### EXERCISE REQUIREMENTS
Reproduce each entry below verbatim.

Stored items:
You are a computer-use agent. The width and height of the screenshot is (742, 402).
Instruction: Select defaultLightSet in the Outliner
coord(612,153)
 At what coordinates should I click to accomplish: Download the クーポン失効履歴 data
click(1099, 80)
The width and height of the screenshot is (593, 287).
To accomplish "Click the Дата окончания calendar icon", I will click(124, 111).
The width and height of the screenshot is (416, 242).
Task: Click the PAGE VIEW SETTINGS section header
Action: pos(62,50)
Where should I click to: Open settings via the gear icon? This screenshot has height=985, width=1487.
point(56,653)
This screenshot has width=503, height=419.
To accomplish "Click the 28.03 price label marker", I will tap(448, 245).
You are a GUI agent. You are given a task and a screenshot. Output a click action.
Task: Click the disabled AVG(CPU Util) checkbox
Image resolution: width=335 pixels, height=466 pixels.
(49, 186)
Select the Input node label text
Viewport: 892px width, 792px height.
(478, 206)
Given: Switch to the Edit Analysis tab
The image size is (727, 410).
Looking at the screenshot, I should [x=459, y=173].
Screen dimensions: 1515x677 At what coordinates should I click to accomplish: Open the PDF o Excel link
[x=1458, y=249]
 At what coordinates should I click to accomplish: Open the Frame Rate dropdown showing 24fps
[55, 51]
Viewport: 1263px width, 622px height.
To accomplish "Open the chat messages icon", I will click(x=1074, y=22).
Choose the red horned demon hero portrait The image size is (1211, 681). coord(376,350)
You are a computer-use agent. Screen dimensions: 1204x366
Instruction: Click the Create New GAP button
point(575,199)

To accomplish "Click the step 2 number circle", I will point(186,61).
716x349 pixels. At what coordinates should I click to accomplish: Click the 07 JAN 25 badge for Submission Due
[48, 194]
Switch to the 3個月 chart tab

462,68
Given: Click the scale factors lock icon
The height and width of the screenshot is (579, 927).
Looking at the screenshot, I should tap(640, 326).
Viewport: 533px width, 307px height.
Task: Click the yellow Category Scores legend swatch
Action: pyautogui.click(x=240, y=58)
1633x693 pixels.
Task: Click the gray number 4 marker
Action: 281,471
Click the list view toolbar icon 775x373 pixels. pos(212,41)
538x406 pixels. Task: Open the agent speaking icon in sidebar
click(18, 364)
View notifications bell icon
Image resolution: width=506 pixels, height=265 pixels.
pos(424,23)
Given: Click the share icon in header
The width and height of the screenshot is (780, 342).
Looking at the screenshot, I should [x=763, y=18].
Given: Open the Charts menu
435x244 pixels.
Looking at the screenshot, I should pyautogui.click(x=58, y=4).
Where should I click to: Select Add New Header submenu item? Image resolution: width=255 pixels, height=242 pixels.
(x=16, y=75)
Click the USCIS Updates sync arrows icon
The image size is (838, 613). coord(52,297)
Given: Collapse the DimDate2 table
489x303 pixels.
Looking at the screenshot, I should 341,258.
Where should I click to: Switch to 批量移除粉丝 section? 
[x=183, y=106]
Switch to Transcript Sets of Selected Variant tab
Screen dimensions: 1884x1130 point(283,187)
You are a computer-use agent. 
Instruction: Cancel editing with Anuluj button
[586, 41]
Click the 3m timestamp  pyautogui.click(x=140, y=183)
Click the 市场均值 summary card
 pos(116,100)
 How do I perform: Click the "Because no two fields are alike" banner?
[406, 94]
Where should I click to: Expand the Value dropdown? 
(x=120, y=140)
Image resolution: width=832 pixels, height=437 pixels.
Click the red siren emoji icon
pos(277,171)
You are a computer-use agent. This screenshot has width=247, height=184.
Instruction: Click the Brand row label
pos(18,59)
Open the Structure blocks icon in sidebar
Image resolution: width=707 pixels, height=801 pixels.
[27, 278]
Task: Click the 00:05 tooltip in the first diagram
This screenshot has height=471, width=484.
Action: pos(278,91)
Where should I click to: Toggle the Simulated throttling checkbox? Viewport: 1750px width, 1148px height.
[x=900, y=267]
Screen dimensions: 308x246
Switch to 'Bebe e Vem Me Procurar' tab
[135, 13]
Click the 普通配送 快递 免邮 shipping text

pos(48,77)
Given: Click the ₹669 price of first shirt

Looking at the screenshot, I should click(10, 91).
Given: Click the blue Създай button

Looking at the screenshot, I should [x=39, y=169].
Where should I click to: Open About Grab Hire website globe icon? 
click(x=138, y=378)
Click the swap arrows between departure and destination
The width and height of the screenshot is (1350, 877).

### RESULT OF THE EXERCISE
You are a computer-use agent. The width and height of the screenshot is (742, 402).
Instruction: Select defaultLightSet in the Outliner
coord(612,153)
 At what coordinates should I click to accomplish: Download the クーポン失効履歴 data
click(1099, 80)
The width and height of the screenshot is (593, 287).
To accomplish "Click the Дата окончания calendar icon", I will click(124, 111).
The width and height of the screenshot is (416, 242).
Task: Click the PAGE VIEW SETTINGS section header
Action: pos(62,50)
Where should I click to: Open settings via the gear icon? This screenshot has height=985, width=1487.
point(56,653)
This screenshot has width=503, height=419.
To accomplish "Click the 28.03 price label marker", I will tap(448, 245).
You are a GUI agent. You are given a task and a screenshot. Output a click action.
Task: Click the disabled AVG(CPU Util) checkbox
Image resolution: width=335 pixels, height=466 pixels.
(49, 186)
Select the Input node label text
Viewport: 892px width, 792px height.
(478, 206)
Given: Switch to the Edit Analysis tab
The image size is (727, 410).
Looking at the screenshot, I should [x=459, y=173].
Screen dimensions: 1515x677 At what coordinates should I click to accomplish: Open the PDF o Excel link
[x=1458, y=249]
 At what coordinates should I click to accomplish: Open the Frame Rate dropdown showing 24fps
[55, 51]
Viewport: 1263px width, 622px height.
To accomplish "Open the chat messages icon", I will click(x=1074, y=22).
Choose the red horned demon hero portrait The image size is (1211, 681). coord(376,350)
You are a computer-use agent. Screen dimensions: 1204x366
Instruction: Click the Create New GAP button
point(575,199)

To accomplish "Click the step 2 number circle", I will point(186,61).
716x349 pixels. At what coordinates should I click to accomplish: Click the 07 JAN 25 badge for Submission Due
[48, 194]
Switch to the 3個月 chart tab

462,68
Given: Click the scale factors lock icon
The height and width of the screenshot is (579, 927).
Looking at the screenshot, I should tap(640, 326).
Viewport: 533px width, 307px height.
Task: Click the yellow Category Scores legend swatch
Action: pyautogui.click(x=240, y=58)
1633x693 pixels.
Task: Click the gray number 4 marker
Action: 281,471
Click the list view toolbar icon 775x373 pixels. pos(212,41)
538x406 pixels. Task: Open the agent speaking icon in sidebar
click(18, 364)
View notifications bell icon
Image resolution: width=506 pixels, height=265 pixels.
pos(424,23)
Given: Click the share icon in header
The width and height of the screenshot is (780, 342).
Looking at the screenshot, I should [x=763, y=18].
Given: Open the Charts menu
435x244 pixels.
Looking at the screenshot, I should pyautogui.click(x=58, y=4).
Where should I click to: Select Add New Header submenu item? Image resolution: width=255 pixels, height=242 pixels.
(x=16, y=75)
Click the USCIS Updates sync arrows icon
The image size is (838, 613). coord(52,297)
Given: Collapse the DimDate2 table
489x303 pixels.
Looking at the screenshot, I should 341,258.
Where should I click to: Switch to 批量移除粉丝 section? 
[x=183, y=106]
Switch to Transcript Sets of Selected Variant tab
Screen dimensions: 1884x1130 point(283,187)
You are a computer-use agent. 
Instruction: Cancel editing with Anuluj button
[586, 41]
Click the 3m timestamp  pyautogui.click(x=140, y=183)
Click the 市场均值 summary card
 pos(116,100)
 How do I perform: Click the "Because no two fields are alike" banner?
[406, 94]
Where should I click to: Expand the Value dropdown? 
(x=120, y=140)
Image resolution: width=832 pixels, height=437 pixels.
Click the red siren emoji icon
pos(277,171)
You are a computer-use agent. This screenshot has width=247, height=184.
Instruction: Click the Brand row label
pos(18,59)
Open the Structure blocks icon in sidebar
Image resolution: width=707 pixels, height=801 pixels.
[27, 278]
Task: Click the 00:05 tooltip in the first diagram
This screenshot has height=471, width=484.
Action: pos(278,91)
Where should I click to: Toggle the Simulated throttling checkbox? Viewport: 1750px width, 1148px height.
[x=900, y=267]
Screen dimensions: 308x246
Switch to 'Bebe e Vem Me Procurar' tab
[135, 13]
Click the 普通配送 快递 免邮 shipping text

pos(48,77)
Given: Click the ₹669 price of first shirt

Looking at the screenshot, I should click(10, 91).
Given: Click the blue Създай button

Looking at the screenshot, I should [x=39, y=169].
Where should I click to: Open About Grab Hire website globe icon? 
click(x=138, y=378)
Click the swap arrows between departure and destination
The width and height of the screenshot is (1350, 877).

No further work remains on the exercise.